Les faits sont là. Depuis le discours du Caire, dans la sphère nord africaine et arabe, il n'y a que de mauvaises nouvelles qui nous parviennent de l'Est. La Syrie s'est embrasée. Depuis deux ans.La Palestine étouffe. Depuis 48. L'Irak est à la dérive, depuis la chute de l'homme de Takrit (pendant et après le départ des américains qui ont eu un comportement de fuite en avant identique en Somalie, en Afghanistan). Le Liban connaît de nouveau les affrontements. Comme si la paix après une atroce guerre civile de plus de dix ans ne lui a pas suffit. L'Egypte a élu démocratiquement un pouvoir que le pouvoir de l'armée a remis à sa place naturelle, la prison. La Libye se " confétise ". Le Soudan et le Soudan du Sud n'ont pratiquement pas connu de répit.

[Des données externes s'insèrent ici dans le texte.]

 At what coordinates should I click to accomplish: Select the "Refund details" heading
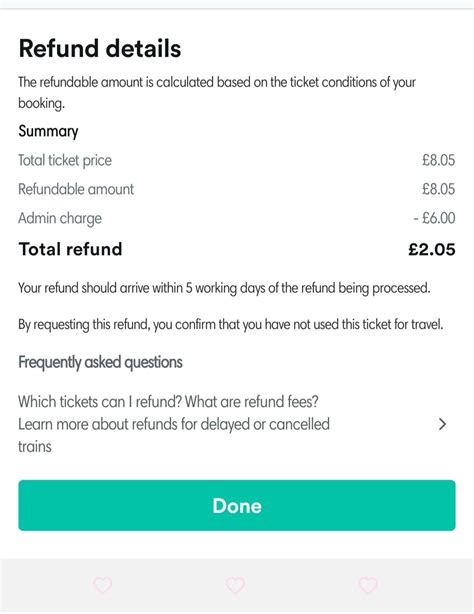(100, 49)
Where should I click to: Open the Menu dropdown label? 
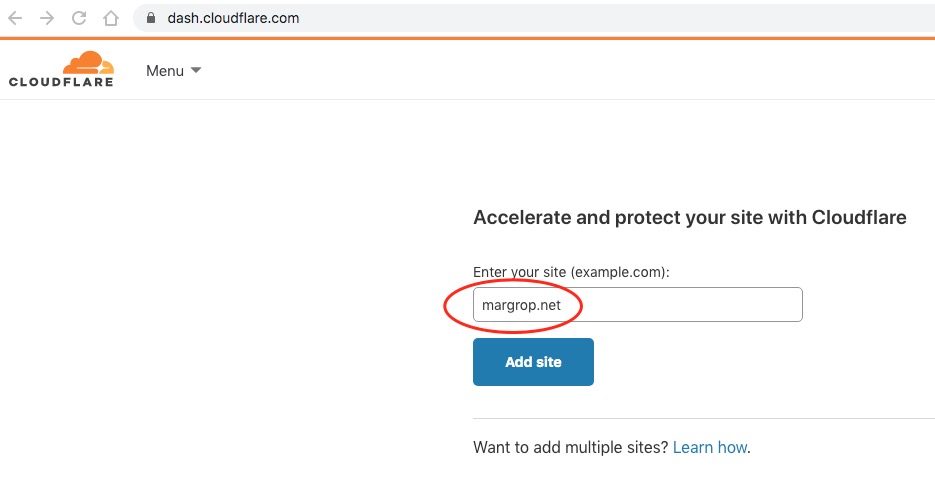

Le Hamas élu sans faute au pouvoir ne satisfait pas les pays du nord. La Tunisie, pour contenir les assauts des rebelles - comme si elle n'avait pas fort à faire pour accueillir entre cinq a six milles réfugiés par jour, concluait qu'il lui fallait s'armer de 12 hélicoptères " Black Hawks " pour maintenir la stabilité et en négocier l'achat ou le don des Etats Unis, concernés par les inquiétudes tunisiennes.

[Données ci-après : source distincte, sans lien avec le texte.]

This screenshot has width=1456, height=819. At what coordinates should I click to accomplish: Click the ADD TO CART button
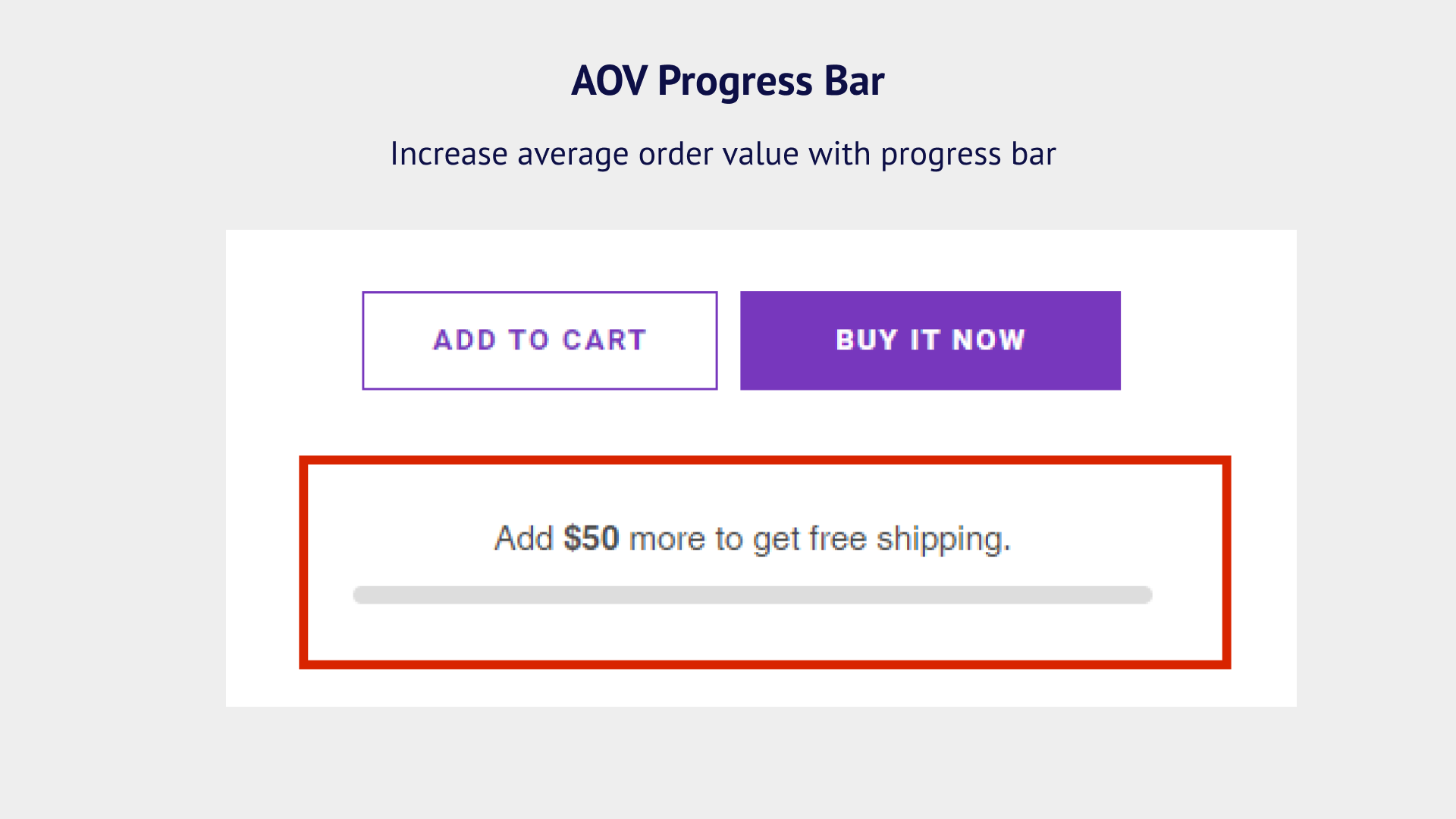(539, 340)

Dans la folie collective, plus personne ne recourt plus au langage pour résoudre les problèmes. Les ministres des affaires étrangères ont l'envergure de directeur d'ONGs Internationales en accompagnant de dérisoires aides alimentaires dans les pays en crise. Dans le même temps, ils militent pour les interventions militaires - comme si elles avaient jamais résolu un problème d'hommes et de liberté" -. "Je vais aller en Tunisie, je vais aller au Mali. Je vais aller en Syrie. Je me prépare pour l'Irak". "No, Sir" est la réponse. "Une guerre, une toute petite guerre que vous financerez - parce que je n'en ai plus les moyens - pour faire oublier mes millions de chômeurs, les fermetures d'usines, mon impopularité et mon élection par défaut". "Toolate, man !".

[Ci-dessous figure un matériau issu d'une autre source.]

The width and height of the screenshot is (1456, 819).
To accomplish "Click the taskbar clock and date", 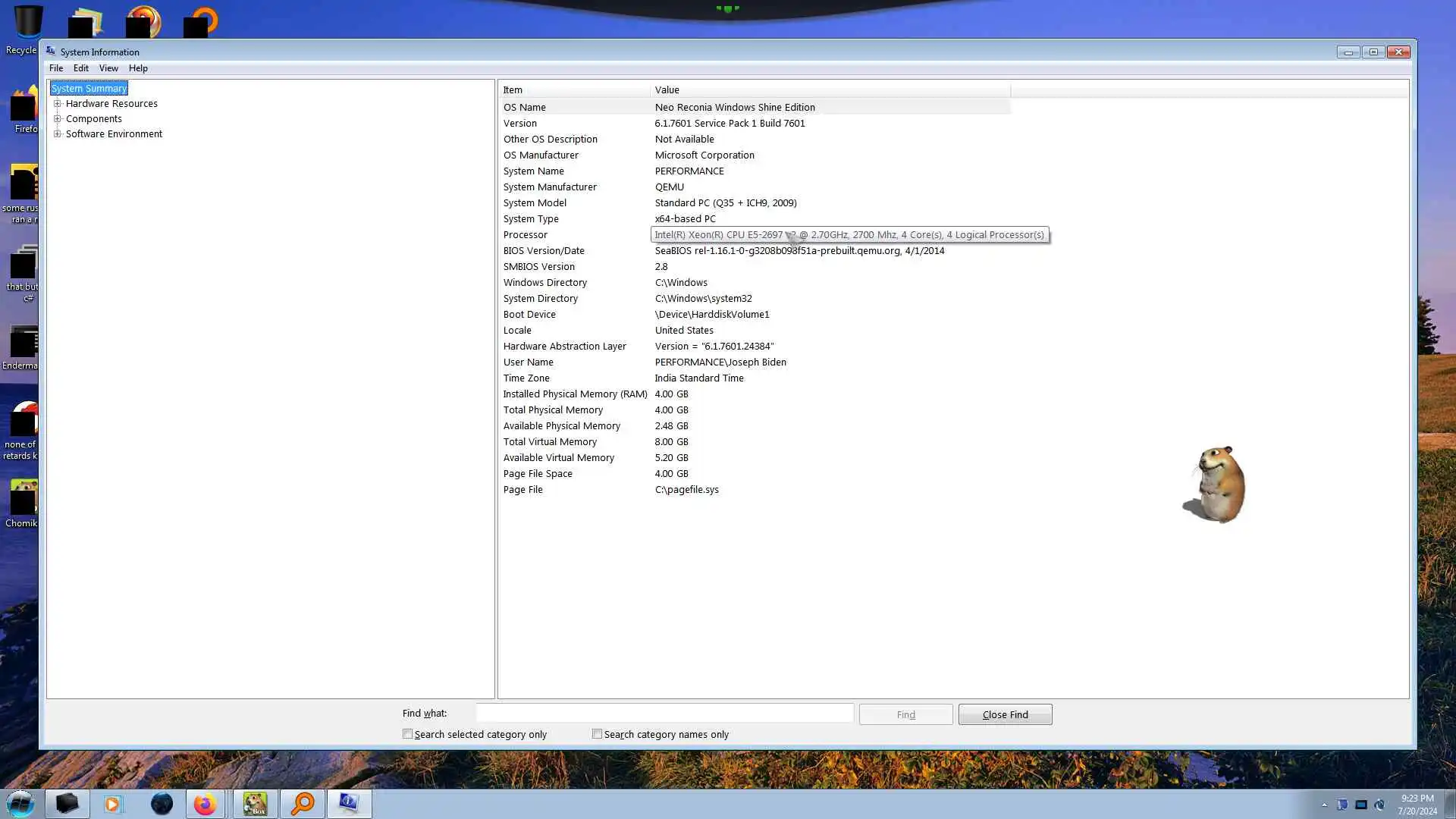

Que faisons-vous donc, entre temps, pour obliger les colons à se plier aux résolutions de l'ONU sur la Palestine ? Avons nous décrété, renforcé un embargo contre les envahisseurs ? Non ! Et comment espérons-nous appliquer la justice pour le peuple Palestinien ? En laissant bombarder Gaza ? Instaurer la démocratie en écrasant la Libye ? En bombardant l'Irak ? En réduisant en cendres la Syrie ? Le Yémen ? En déstabilisant le Liban ? En finançant des foyers dans la région sub-saharienne ? En se croisant les bras en Somalie ? En alimentant la discorde entre le Soudan et le Sud Soudan ? En commerçant avec l'entité sioniste, directement ou, plus sournoisement, indirectement ?

Dans ce tableau, il n'y a que les Palestiniens de l'intérieur, d'abord et surtout, qui trouvent grâce. Ils auront tous essayé. Ils ont compté sur les troupes arabes en 1948 pour libérer leur terre à la fin du mandat britannique. Ils ont été mal inspirés. Ils ont conduit des révoltes, participé à trois guerres, à deux Intifada. Affronté des chars avec des pierres. Ils ont négocié un territoire qui se révéla être une peau de léopard. Enterré à la Moqataa. Et maintenant ? On leur demande d'accepter d'être désarmés pour obtenir ? ? Rien en fait. Dans le meilleur des cas,la perpétuation du système d'Apartheid.

Et il s'en trouve, parmi ceux qui les ont trahi en 48, qui leur demandentaujourd'hui d'accepter ce marché.

Qui, s'il était accepté, tiendra comme les «accords» précédents.